- [Yapılacak İş]: Traverso söyleşisinin tanıtım metninde "Bir devrim, sadece" ile başlayıp "tarafından da yayımlanacaktır." ifadesine kadar süren kısmı harfi harfine tekrarlar mısın?

- [Alıntılanan Metin]:
İmdat Freni

“Devrimler Ütopya Fabrikalarıdır”: Enzo Traverso ile “Devrim: Bir Entelektüel Tarih” Hakkında Söyleşi

Bir devrim, sadece kurulu düzenle sert bir kopuş değil, aynı zamanda halkın doğurduğu bir sosyal ve politik değişimdir. Ve devrim, sadece geçmişe ait değildir diyor romantizm çalışmaları akademisyeni Enzo Traverso. Traverso, Ekim 2021’de yayımlanan “Devrim: Bir Entelektüel Tarih” kitabında, 19. ve 20. yüzyıl devrimlerinin tarihini, bir imgeler takımı üzerinden yeniden yorumluyor: Marx’ın “tarihin lokomotifi”nden Lenin’in mumyalanmış bedenine, Paris Komünü’nün Vendome Sütunu’nu yıkışına; sorunlu şimdimize, devrimci geçmişin yeni bir entelektüel tarihini sunuyor. Şimdiden çok sayıda dile çevrilmiş olan bu eser önümüzdeki aylarda Ayrıntı yayınları tarafından da yayımlanacaktır.

- [Sağlanan Kayıtlar]:
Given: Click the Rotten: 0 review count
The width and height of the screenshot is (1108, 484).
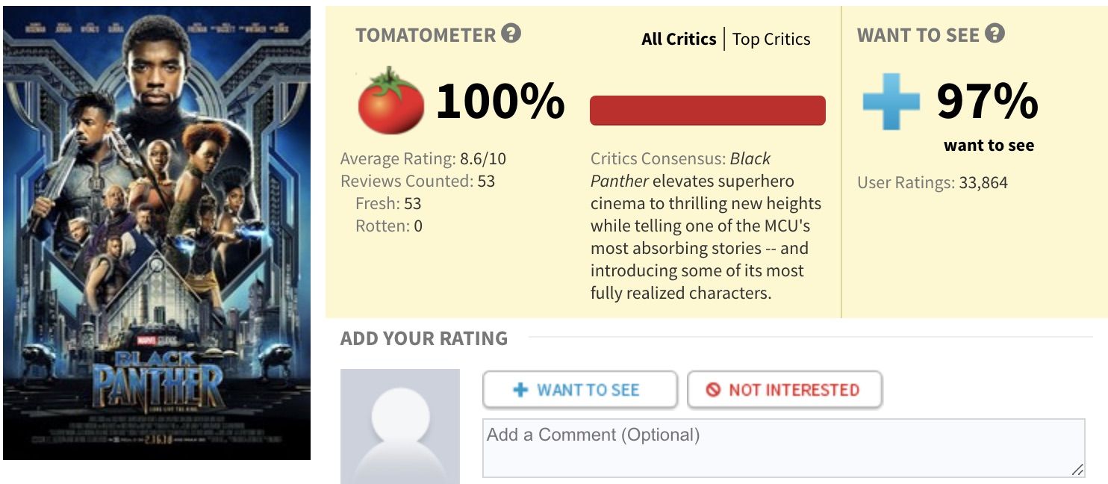Looking at the screenshot, I should coord(389,226).
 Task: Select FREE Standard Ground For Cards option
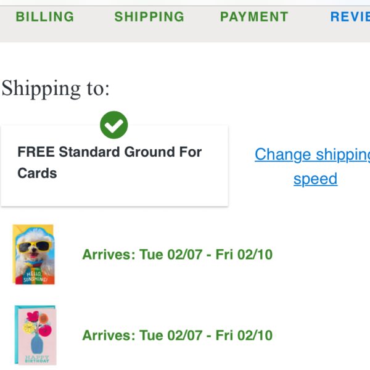tap(115, 166)

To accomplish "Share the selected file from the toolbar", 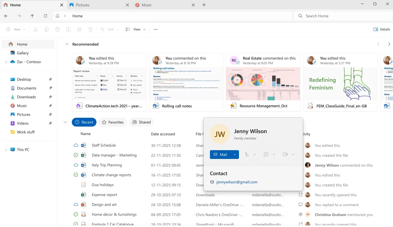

- [Sonuç Aşağıda]:
Bir devrim, sadece kurulu düzenle sert bir kopuş değil, aynı zamanda halkın doğurduğu bir sosyal ve politik değişimdir. Ve devrim, sadece geçmişe ait değildir diyor romantizm çalışmaları akademisyeni Enzo Traverso. Traverso, Ekim 2021’de yayımlanan “Devrim: Bir Entelektüel Tarih” kitabında, 19. ve 20. yüzyıl devrimlerinin tarihini, bir imgeler takımı üzerinden yeniden yorumluyor: Marx’ın “tarihin lokomotifi”nden Lenin’in mumyalanmış bedenine, Paris Komünü’nün Vendome Sütunu’nu yıkışına; sorunlu şimdimize, devrimci geçmişin yeni bir entelektüel tarihini sunuyor. Şimdiden çok sayıda dile çevrilmiş olan bu eser önümüzdeki aylarda Ayrıntı yayınları tarafından da yayımlanacaktır.